### Estratto della pagina
La presentatrice e attrice cubana Laritza Camacho ha pubblicato su Facebook una riflessione che punta direttamente al doppio standard del regime: mentre milioni di cubani sopportano interruzioni elettriche di oltre 24 ore consecutive, la dirigenza vive senza apparenti inconvenienti e incolpa l'embargo di tutti i mali.
Il testo, pubblicato un giorno dopo il quinto blackout totale dell'anno a Cuba, inizia con una distinzione che Camacho considera innegociabile: «È possibile che le dichiarazioni del ministro dell'Energia e delle miniere che circolano sui social siano false... ma i blackout sono reali e il sacrificio che chiedono al popolo è reale...».
Di fronte alla costante scusa del regime (l'embargo statunitense) come causa della crisi, Laritza pone la domanda a cui nessuno risponde: «Come mai il blocco non influisce sul modo di vivere dei potenti, dei liberi, dei negoziatori, dei genitori e dei figli di papà?».
La proposta centrale della pubblicazione è sarcastica ma carica di denuncia, con l'obiettivo che sia il governo che il popolo possano «prendere in giro il blocco» alla stessa maniera. «Credo che dovrebbero dare le 'scatole' al popolo e così potremmo prenderci tutti gioco del blocco», scrive.
E offre il cambio inverso: «Voi ci date quella formula segreta e noi possiamo insegnarvi a cucinare con il carbone in mezzo al black-out». Lo chiama, con ironia, «pura 'creatività rivoluzionaria'».

### Informazioni mostrate
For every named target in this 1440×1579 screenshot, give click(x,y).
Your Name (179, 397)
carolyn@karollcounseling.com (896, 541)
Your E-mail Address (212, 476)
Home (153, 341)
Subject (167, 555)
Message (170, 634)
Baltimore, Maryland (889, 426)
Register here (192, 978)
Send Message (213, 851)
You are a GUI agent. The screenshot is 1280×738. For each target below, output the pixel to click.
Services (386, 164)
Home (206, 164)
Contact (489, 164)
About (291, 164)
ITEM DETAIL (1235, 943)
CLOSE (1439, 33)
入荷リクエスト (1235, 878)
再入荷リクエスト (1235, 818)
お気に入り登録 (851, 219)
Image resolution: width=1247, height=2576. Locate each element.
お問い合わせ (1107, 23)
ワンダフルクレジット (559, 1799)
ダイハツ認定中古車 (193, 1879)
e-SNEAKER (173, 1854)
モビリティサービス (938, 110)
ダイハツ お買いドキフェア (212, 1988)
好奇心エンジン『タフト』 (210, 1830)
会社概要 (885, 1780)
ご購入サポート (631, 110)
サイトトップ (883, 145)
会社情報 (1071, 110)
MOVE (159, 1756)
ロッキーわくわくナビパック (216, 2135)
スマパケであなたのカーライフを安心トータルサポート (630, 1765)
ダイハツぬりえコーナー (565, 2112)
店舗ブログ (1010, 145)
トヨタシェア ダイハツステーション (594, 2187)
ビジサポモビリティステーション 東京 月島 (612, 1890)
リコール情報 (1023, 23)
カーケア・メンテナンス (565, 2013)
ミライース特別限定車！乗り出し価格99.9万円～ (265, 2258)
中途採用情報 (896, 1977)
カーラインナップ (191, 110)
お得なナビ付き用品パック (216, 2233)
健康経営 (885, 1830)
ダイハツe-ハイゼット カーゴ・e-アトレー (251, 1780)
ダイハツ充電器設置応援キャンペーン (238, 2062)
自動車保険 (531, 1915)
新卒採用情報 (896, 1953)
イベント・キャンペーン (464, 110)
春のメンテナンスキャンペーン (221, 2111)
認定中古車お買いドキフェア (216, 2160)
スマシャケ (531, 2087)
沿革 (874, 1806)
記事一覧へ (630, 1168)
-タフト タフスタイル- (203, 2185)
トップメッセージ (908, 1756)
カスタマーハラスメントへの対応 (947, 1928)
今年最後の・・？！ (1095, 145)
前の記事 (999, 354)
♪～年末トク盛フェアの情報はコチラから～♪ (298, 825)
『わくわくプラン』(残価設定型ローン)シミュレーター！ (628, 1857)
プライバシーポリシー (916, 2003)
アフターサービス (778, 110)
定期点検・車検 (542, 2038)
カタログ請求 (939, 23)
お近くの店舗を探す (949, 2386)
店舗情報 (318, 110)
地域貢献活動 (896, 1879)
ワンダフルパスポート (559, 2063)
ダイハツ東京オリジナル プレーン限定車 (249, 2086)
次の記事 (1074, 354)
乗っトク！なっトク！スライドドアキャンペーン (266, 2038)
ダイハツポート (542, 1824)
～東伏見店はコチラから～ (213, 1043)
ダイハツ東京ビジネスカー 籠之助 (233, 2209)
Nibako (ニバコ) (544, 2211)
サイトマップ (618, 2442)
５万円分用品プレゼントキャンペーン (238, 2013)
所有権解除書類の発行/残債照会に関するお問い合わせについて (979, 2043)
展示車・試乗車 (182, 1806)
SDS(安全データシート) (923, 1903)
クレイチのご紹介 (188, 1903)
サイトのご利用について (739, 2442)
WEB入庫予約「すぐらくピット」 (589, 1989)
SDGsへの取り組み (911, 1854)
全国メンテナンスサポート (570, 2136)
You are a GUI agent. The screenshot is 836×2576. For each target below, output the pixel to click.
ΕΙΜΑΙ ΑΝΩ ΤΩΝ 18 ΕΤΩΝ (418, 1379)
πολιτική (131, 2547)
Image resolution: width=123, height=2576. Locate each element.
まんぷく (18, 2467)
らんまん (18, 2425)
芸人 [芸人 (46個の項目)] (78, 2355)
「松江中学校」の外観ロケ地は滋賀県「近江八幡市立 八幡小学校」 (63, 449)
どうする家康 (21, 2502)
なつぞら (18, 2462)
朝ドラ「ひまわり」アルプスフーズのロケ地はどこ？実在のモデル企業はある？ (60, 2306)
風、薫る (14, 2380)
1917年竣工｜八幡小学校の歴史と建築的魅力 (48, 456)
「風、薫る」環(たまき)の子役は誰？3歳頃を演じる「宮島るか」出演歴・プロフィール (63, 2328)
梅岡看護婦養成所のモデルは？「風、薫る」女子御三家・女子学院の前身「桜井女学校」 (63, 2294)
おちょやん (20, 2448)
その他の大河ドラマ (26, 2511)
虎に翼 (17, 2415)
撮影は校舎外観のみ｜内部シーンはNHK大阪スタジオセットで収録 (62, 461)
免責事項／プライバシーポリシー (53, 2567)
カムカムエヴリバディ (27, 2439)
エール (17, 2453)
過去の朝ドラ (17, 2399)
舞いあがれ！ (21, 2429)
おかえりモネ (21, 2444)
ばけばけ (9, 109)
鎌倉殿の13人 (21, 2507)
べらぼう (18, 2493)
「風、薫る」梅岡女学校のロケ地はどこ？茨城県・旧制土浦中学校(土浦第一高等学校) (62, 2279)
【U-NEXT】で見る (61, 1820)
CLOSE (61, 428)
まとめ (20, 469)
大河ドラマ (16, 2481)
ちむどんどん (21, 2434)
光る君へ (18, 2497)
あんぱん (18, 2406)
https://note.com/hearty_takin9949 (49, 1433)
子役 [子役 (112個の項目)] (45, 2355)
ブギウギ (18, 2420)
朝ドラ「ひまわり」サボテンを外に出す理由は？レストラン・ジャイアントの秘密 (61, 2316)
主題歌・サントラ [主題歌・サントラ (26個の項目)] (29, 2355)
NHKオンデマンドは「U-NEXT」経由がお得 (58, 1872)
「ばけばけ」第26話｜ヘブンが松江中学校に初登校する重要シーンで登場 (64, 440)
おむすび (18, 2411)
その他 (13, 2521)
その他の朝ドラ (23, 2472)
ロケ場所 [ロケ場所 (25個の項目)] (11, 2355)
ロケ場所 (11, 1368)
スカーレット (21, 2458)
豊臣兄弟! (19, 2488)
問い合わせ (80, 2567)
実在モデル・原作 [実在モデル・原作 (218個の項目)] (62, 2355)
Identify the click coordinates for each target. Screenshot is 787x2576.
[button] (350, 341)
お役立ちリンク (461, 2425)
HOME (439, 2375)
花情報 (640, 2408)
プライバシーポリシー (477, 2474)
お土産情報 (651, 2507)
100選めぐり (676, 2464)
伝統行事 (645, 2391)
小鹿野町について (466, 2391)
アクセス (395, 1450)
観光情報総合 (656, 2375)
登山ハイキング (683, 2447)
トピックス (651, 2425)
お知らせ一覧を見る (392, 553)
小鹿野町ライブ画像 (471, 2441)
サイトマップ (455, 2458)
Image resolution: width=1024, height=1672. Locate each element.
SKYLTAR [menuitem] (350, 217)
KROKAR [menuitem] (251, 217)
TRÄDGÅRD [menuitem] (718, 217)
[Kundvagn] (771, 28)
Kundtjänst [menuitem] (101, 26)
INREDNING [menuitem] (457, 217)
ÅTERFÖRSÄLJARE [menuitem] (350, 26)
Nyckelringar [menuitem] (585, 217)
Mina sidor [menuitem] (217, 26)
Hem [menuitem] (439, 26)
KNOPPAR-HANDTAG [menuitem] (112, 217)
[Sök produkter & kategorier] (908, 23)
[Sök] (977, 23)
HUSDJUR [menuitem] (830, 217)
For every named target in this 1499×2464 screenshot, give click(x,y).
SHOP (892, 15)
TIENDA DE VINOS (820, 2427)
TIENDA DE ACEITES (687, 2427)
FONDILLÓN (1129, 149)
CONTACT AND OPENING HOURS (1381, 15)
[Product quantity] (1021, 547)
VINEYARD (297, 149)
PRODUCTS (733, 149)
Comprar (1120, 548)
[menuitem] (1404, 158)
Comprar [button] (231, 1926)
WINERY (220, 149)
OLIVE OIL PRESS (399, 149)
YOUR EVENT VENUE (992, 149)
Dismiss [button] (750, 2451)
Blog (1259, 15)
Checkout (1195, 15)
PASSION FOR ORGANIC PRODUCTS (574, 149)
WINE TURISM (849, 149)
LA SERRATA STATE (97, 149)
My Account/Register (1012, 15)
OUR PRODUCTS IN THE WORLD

### Parti dell'esercizio
**a)** Riscrivi in forma più breve il paragrafo dell'articolo su Laritza Camacho che comincia con «La presentatrice e attrice cubana», conservandone i fatti principali.
**b)** Prosegui l'articolo su Laritza Camacho dopo la sua ultima frase.

### Risultati delle consegne
**a)** Su Facebook l'attrice e presentatrice cubana Laritza Camacho ha denunciato il doppio standard del regime. Milioni di cubani subiscono blackout di oltre 24 ore di fila. I dirigenti, invece, vivono senza disagi apparenti e attribuiscono ogni male all'embargo.

**b)**
Martedì 14 luglio il SEN è crollato di nuovo, a causa dell'uscita della unità 1 della centrale termoelettrica Felton, a Holguín, lasciando senza elettricità circa 9,6 milioni di persone. È il decimo blackout totale in 24 mesi.
La riflessione di questo mercoledì si aggiunge a una serie di pubblicazioni critiche che Camacho ha sostenuto per settimane.
Il 11 luglio scorso ha dichiarato senza mezzi termini: «Sono contro il governo cubano perché il governo cubano è contro Cuba. Nulla funziona nel mio paese».
Il 22 giugno ha messo in discussione il discorso egalitario del regime con una domanda che continua a non avere una risposta ufficiale: «Perché coloro che promuovono 'condividere la povertà in modo equo' diventano sempre più milionari?»
Nel frattempo, il primo ministro Manuel Marrero Cruz ha attribuito i blackout all'embargo e ha parlato di un possibile «genocidio», e Díaz-Canel ha chiesto il 10 luglio «di organizzare meglio i blackout» senza annunciare alcuna misura strutturale per aumentare la produzione.